Something like this naturally evolves considerably over the course of a decade, but going all the way back to that lunch, Malick always wanted to tell a tale of the universal juxtaposed with a small family in Texas. And of course, Pohlad needed to go over a few things again after having it first waft over him. And who can blame him? When you have a master filmmaker telling you he wants to tell the story of the creation of the universe and then shift to a family in the 1950s, it’s difficult to wrap your head around the abstract.

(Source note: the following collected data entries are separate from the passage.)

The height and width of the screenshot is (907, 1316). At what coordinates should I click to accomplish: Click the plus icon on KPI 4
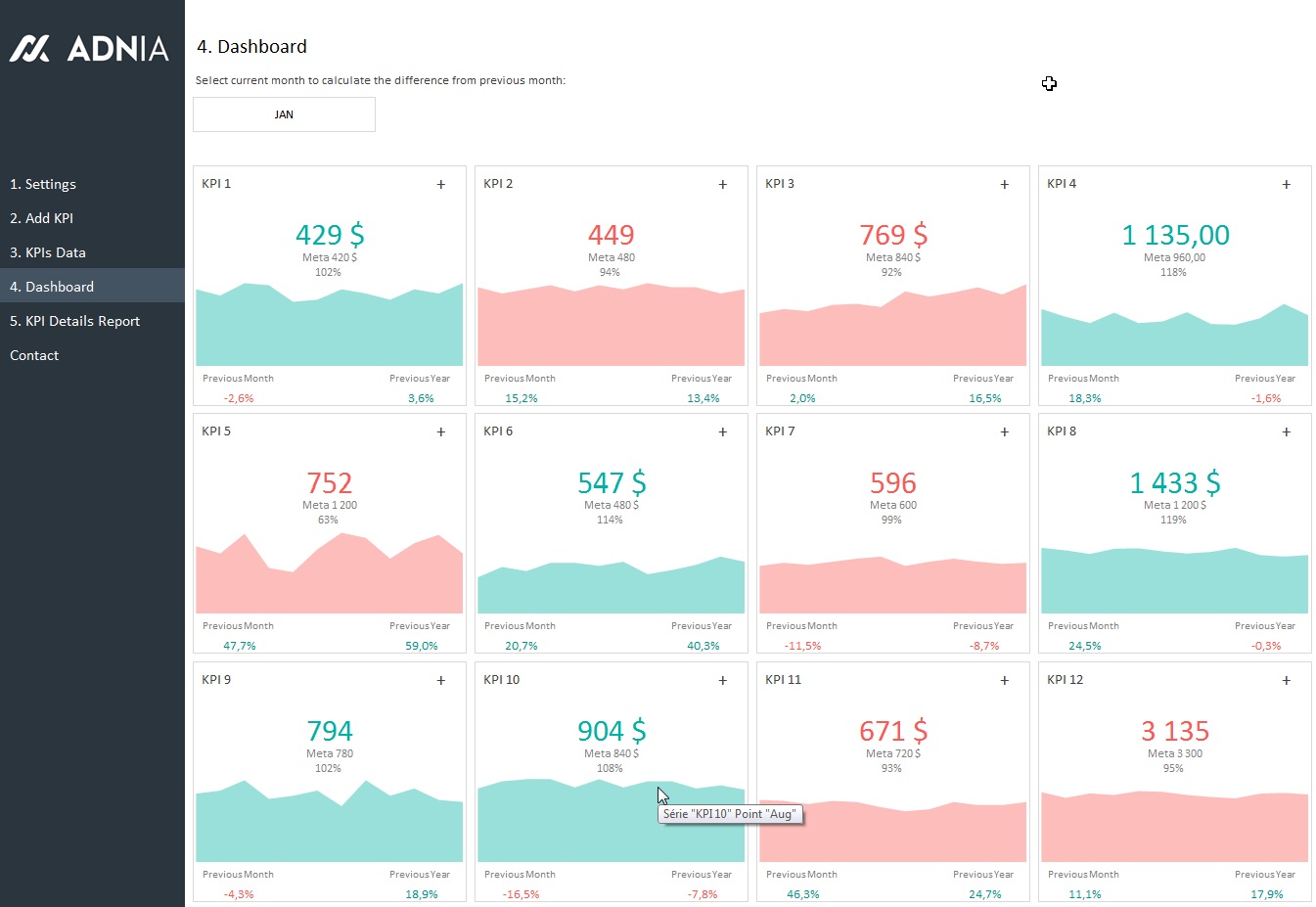click(x=1287, y=185)
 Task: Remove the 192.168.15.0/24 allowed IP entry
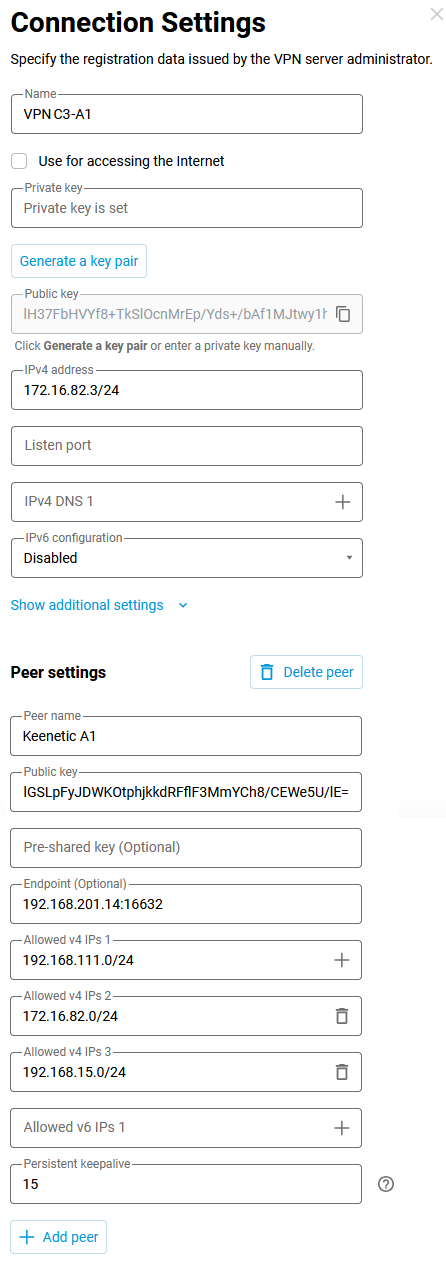pyautogui.click(x=342, y=1072)
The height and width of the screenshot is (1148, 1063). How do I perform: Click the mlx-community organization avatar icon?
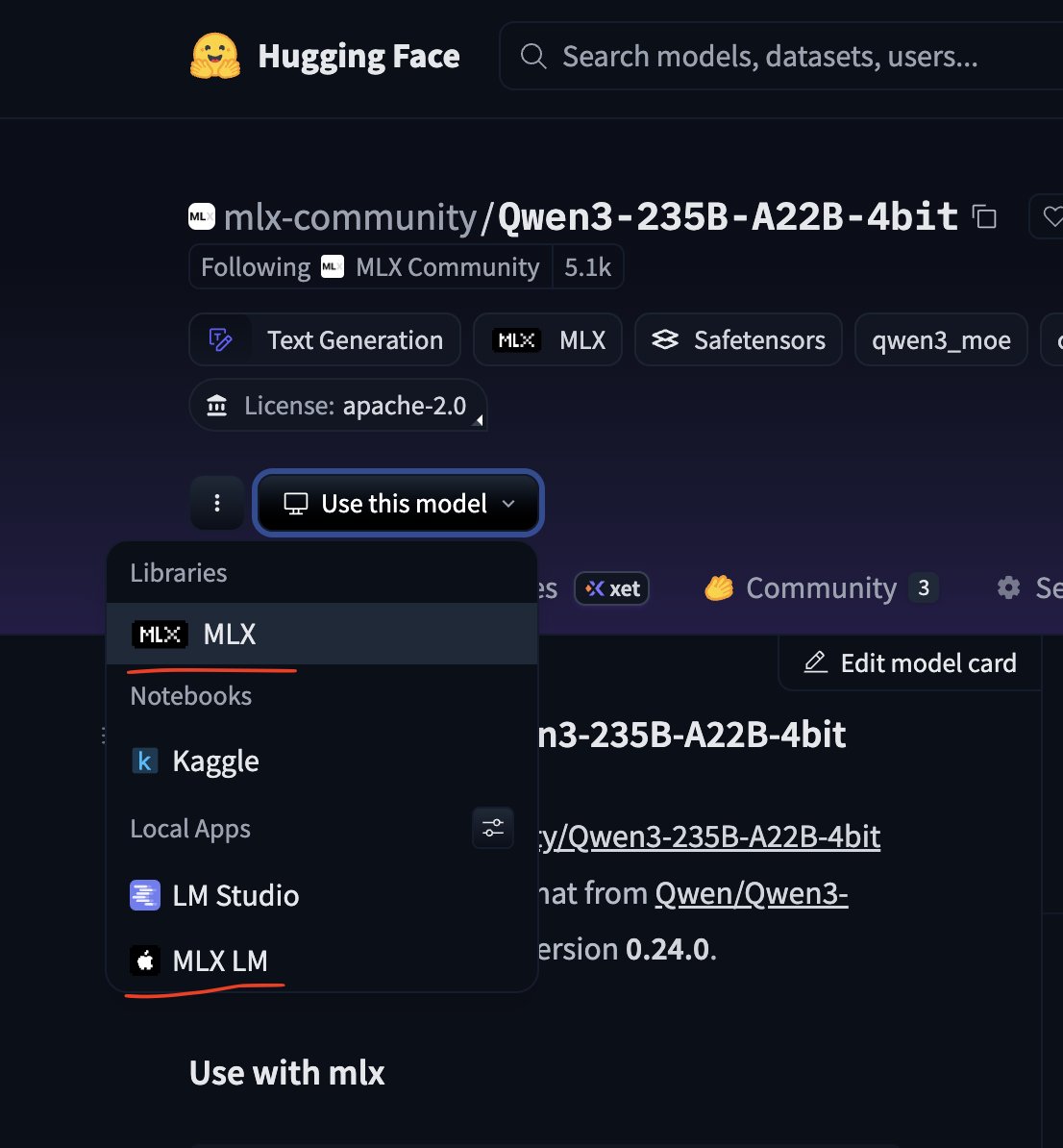pos(200,216)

“It was really impressive,” Pohlad says, “but it wasn’t until I actually read the script, whenever it was, four, five years later, that it really kind of hit me emotionally.”

The film saw a long march to audiences to say the least. Pohlad eventually partnered up with Hollywood honcho Bob Berney to form Apparition, a new distribution company aimed at bringing quality art to a commercial audience. The first title announced: “The Tree of Life.” But Apparition was a short-lived dream. After a handful of releases, Berney abruptly left the company and it soon after dissolved entirely, with “The Tree of Life” left hung out to dry.

Then, in September of 2010, Pohlad brought the film to the Telluride Film Festival in Colorado. Though, other than the whispers of Brad Pitt sightings that year, you wouldn’t have known it, seeing as it wasn’t part of the festival’s program. It was specifically there to be screened privately for Fox Searchlight Pictures, which had expressed an interest in the film.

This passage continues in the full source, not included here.